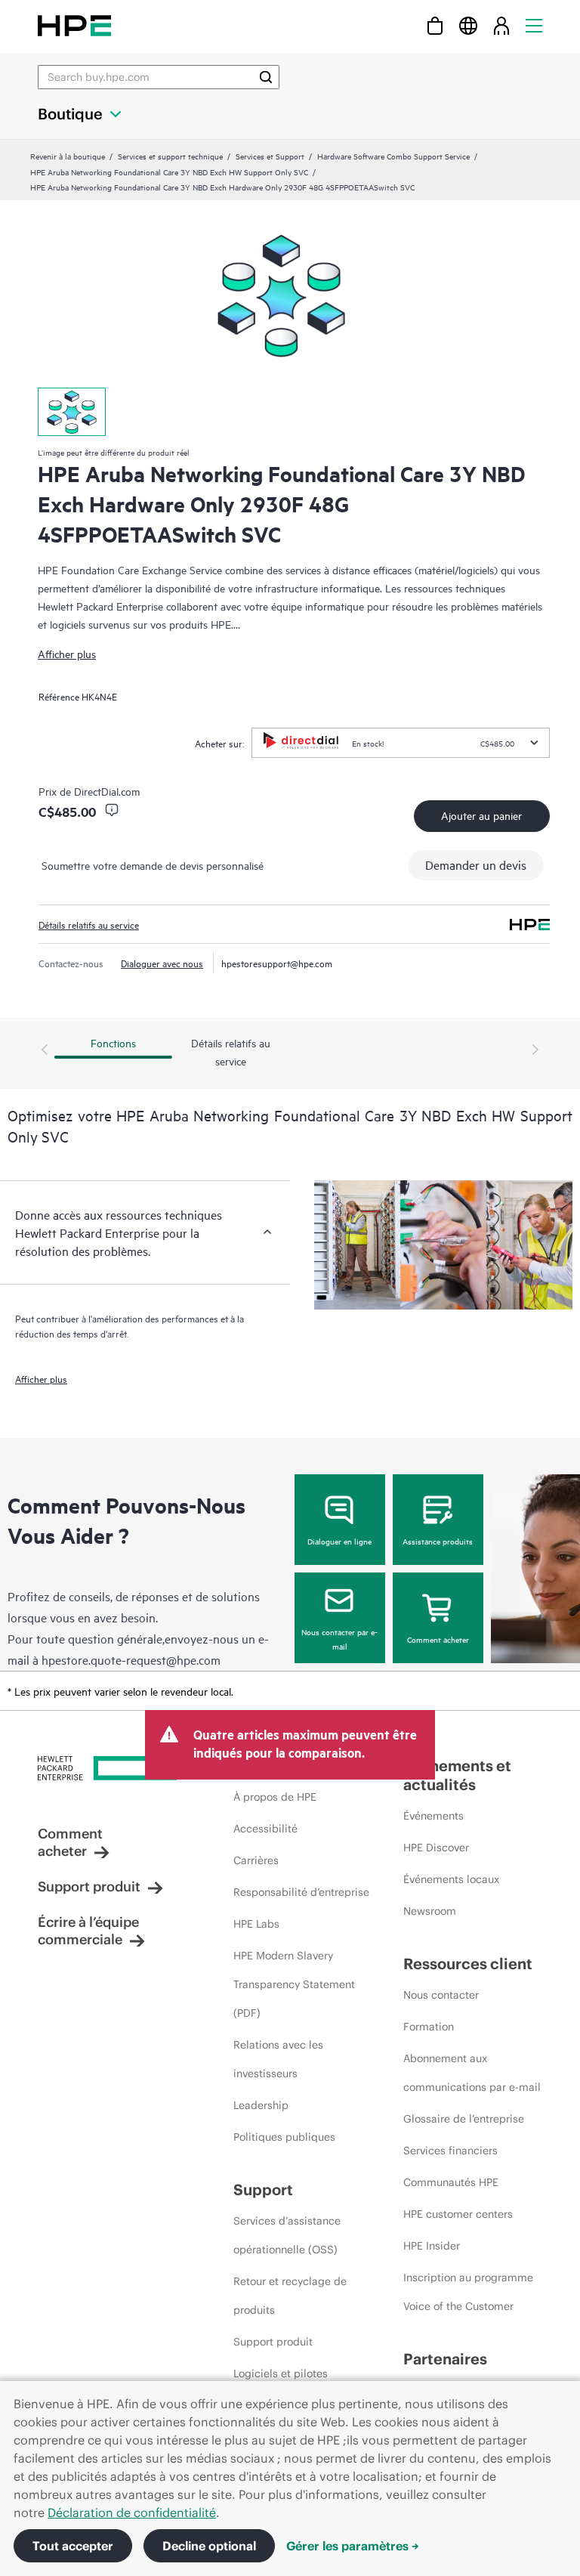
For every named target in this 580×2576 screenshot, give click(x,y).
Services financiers (450, 2150)
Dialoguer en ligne (339, 1541)
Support (263, 2189)
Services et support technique (170, 156)
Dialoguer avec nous (162, 962)
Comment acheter (438, 1639)
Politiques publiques (284, 2137)
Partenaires (445, 2358)
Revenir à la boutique (67, 156)
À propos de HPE (274, 1797)
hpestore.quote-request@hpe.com (131, 1659)
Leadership (260, 2105)
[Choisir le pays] (468, 25)
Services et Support (270, 156)
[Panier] (435, 25)
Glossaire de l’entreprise (463, 2119)
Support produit (89, 1886)
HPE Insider (431, 2246)
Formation (428, 2026)
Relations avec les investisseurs (278, 2059)
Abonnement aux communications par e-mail (472, 2073)
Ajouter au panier (481, 815)
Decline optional (209, 2545)
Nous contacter (441, 1995)
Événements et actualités (457, 1775)
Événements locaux (451, 1879)
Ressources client (467, 1963)
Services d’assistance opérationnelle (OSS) (287, 2235)
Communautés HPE (450, 2182)
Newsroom (429, 1911)
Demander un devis (475, 864)
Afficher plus (67, 653)
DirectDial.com (107, 791)
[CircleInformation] (112, 810)
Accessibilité (265, 1828)
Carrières (256, 1860)
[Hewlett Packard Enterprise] (74, 25)
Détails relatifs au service (89, 924)
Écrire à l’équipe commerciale (88, 1930)
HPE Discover (436, 1847)
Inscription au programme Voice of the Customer (468, 2292)
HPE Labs (256, 1924)
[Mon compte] (501, 25)
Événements (433, 1816)
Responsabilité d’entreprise (301, 1892)
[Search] (265, 77)
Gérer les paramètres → (352, 2545)
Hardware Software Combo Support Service (393, 156)
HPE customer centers (458, 2214)
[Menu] (534, 25)
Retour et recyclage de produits (290, 2295)
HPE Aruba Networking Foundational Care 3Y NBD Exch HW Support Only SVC (169, 171)
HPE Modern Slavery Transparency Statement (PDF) (294, 1984)
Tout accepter (72, 2545)
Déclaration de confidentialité (132, 2512)
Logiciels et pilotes (280, 2373)
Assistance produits (438, 1541)
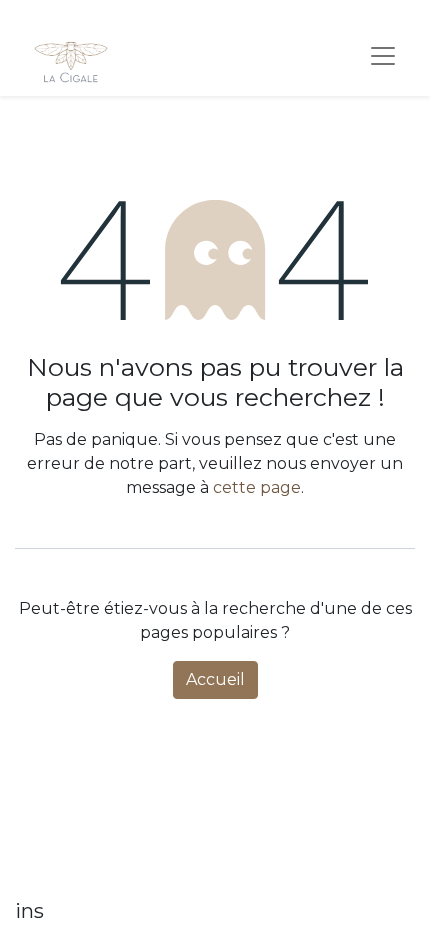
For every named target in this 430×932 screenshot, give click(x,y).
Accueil (215, 679)
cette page (257, 487)
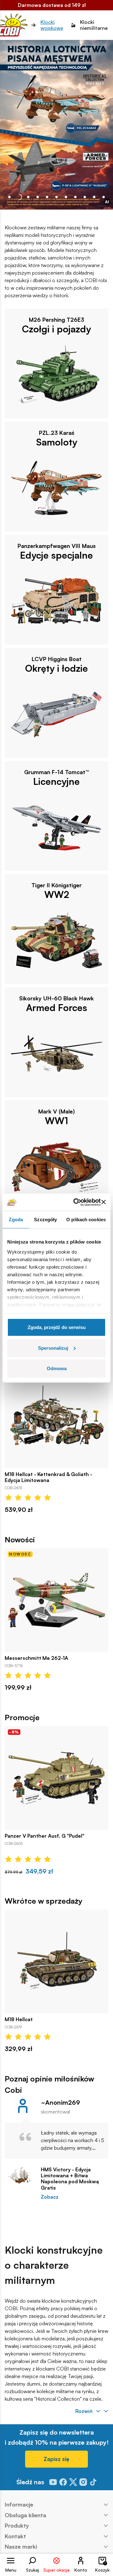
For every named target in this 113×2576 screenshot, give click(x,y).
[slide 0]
-=-=-
To do> Every line from the one containing "HPE Aruba Networking" through the end of the entries above, both included, should be extracted exactly, with pictures left out.

Task response>
HPE Aruba Networking Foundational Care 3Y NBD Exch HW Support Only SVC (169, 171)
HPE Modern Slavery Transparency Statement (PDF) (294, 1984)
Tout accepter (72, 2545)
Déclaration de confidentialité (132, 2512)
Logiciels et pilotes (280, 2373)
Assistance produits (438, 1541)
For every named target in this 430×932 screenshot, give click(x,y).
Accueil (215, 679)
cette page (257, 487)
For every named target in this 113×2576 screenshot, give click(x,y).
[slide 0]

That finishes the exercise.